The engineered polymer microspheres made of erodible polymer display strong adhesive interactions with gastrointestinal mucus and cellular lining and can traverse both the mucosal epithelium and the follicle associated epithelium covering the lymphoid tissue of Peyer's patches. Alginate, a natural polymer recovered from seaweed is being developed as a nanoparticle for the delivery of insulin without being destroyed in the stomach. It has in addition, several other properties that have enabled it to be used as a matrix for entrapment and for the delivery of a variety of proteins such as insulin and cells. These properties include: a relatively inert aqueous environment within the matrix, a mild room temperature encapsulation process free of organic solvents, a high gel porosity that allows for high diffusion rates of macromolecules, the ability to control this porosity with simple coating procedures, and dissolution and biodegradation of the system under normal physiological conditions (48).

Tablets

Thiolated chitosan insulin tablets. The efficacy of orally administered insulin has also been improved using thiolated chitosan. 2-Iminothiolane was covalently linked to chitosan and the resulting chitosan-TBA (chitosan-4-thiobutylamidine) conjugate exhibited 453.5 ± 64.1 micromol thiol groups per gram polymer (49). Two enzyme inhibitors Bowman-Birk-Inhibi-tor (BBI) and elastatinal were covalently linked to chitosan. Chitosan-TBA conjugate (5 mg), insulin (2.75 mg), the permeation mediator reduced glutathione (0.75 mg), and the two inhibitor conjugates (in each case 0.75 mg) were compressed to make chitosan-TBA-insulin tablets. Control tablets were also prepared using chitosan and insulin. Chitosan-TBA-insulin tablets showed a controlled release of insulin over 8 h. In vitro mucoadhesion studies showed that the mucoadhesive/cohe-sive properties of chitosan were at least 60-fold improved by the immobilization of thiol groups on the polymer. After oral administration of chitosan-TBA-insulin tablets to non-diabetic rats, the blood glucose level decreased significantly for 24 h. In contrast, neither control tablets nor insulin given in solution showed a comparable effect. These results concluded that the combination of chitosan-TBA, chitosan-enzyme-inhibitor conjugates and reduced glutathione could constitute a promising strategy for the oral administration of insulin.

Hydrogels

Dorkoosh et al. developed novel peroral peptide drug delivery systems based on superporous hydrogel (SPH) and SPH composite (SPHC) (50). The authors studied the release of insulin from SPH and SPHC polymers. In addition, the stability of insulin during the release and the integrity of insulin in the polymeric matrix of SPHC was investigated. The release studies revealed that insulin was released almost completely from the polymers. SPH was more porous than SPHC, therefore, release of pep tides was faster from SPH. FTIR studies demonstrated that no covalent binding occurred between insulin and the polymeric SPHC matrix. The release profile of insulin was time controlled. There was an initial lag time of 10–15 min, followed by burst release during which more than 80% of insulin was released within 30–45 min.

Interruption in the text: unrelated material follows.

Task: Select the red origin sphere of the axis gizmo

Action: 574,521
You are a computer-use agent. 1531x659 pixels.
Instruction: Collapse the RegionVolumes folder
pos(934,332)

Kavimandan et al. developed hydrogels as a delivery vehicle for insulin-transferrin conjugate (51). In this work, electrospray ionization mass spectrometry (ESI–MS) was used to study the modification of insulin during its reaction with transferrin. The stability of the conjugated insulin to enzymatic degradation was also studied. ESI-MS studies confirmed the site-specific modifications of insulin. The transferrin conjugation of insulin was also shown to increase the stability of insulin to enzymatic degradation.